Noting that Hobby Lobby's health plan covers the costs of 16 of the 20 mandated forms of birth control, Widham said, "Women have the right to access all forms of contraception. We're talking about who has to provide it for you. So that's the question here: is Hobby Lobby required to provide all forms of contraception, including (drugs that enable) the termination of human life, or is that left between the employee and their doctor?"
Social media outreach
Another unique wrinkle in the current case has been an active social media effort by Hobby Lobby to engage the public, largely to educate supporters about the firm's position and how it treats employees.
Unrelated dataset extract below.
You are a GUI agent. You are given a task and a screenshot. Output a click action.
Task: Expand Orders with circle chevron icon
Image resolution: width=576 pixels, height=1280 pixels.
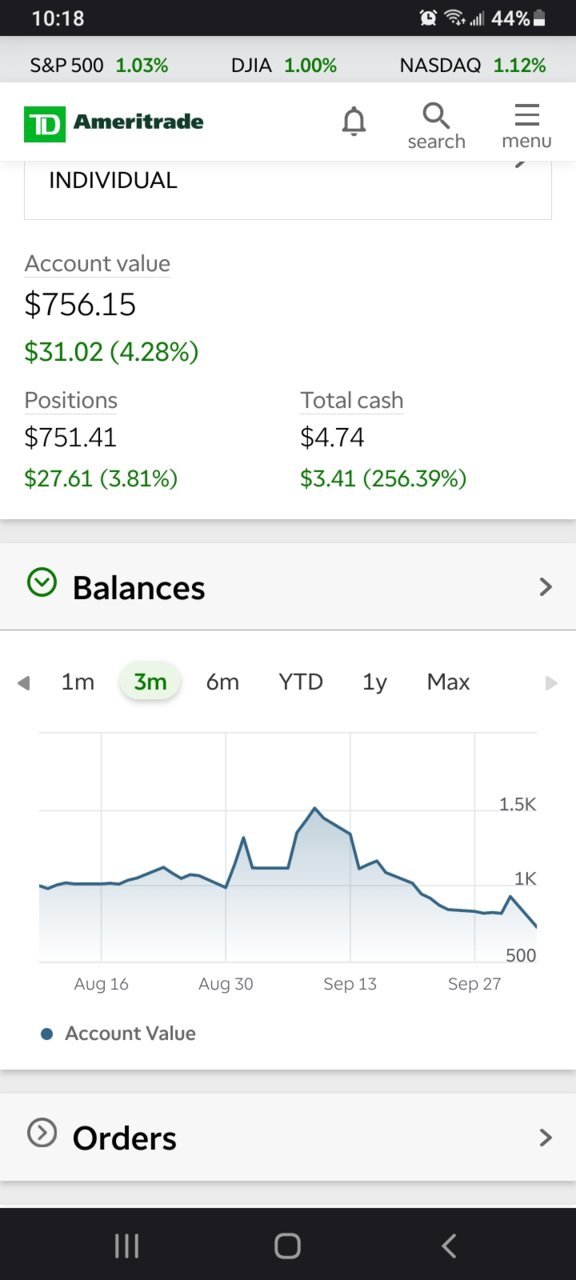tap(42, 1133)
A company-sponsored Twitter feed, @HobbyLobbyCase, offers messages supporters can share, such as a quote from former Texas Congressman Ron Paul supporting the Greens' position, or worker testimonials: "The Green family offers industry-leading wages and benefits because they deeply care for their employees." A Facebook page is dedicated to the case and offers similar messages and has scored over 32,000 "likes" and 12,630 followers.
Widham said the company "had a social media presence before this case, and will have one after this case." She added, "We're not trying to win this case via Facebook, but they are getting a lot of questions from people, (and they're) trying to respond and tell their story."
Asked how she thought the Supreme Court might rule, Widham said, "I never like to predict what a court I'm in front of is going to do, but I am hopeful we will get a strong ruling in favor of religious liberty."
Regardless of the outcome, law professor Lupu predicted an interesting hearing. "Just as a scholar, I think these cases are spectacularly fascinating," he said. "Not only do they involve this culture war, but the legal intricacies are spectacularly rich."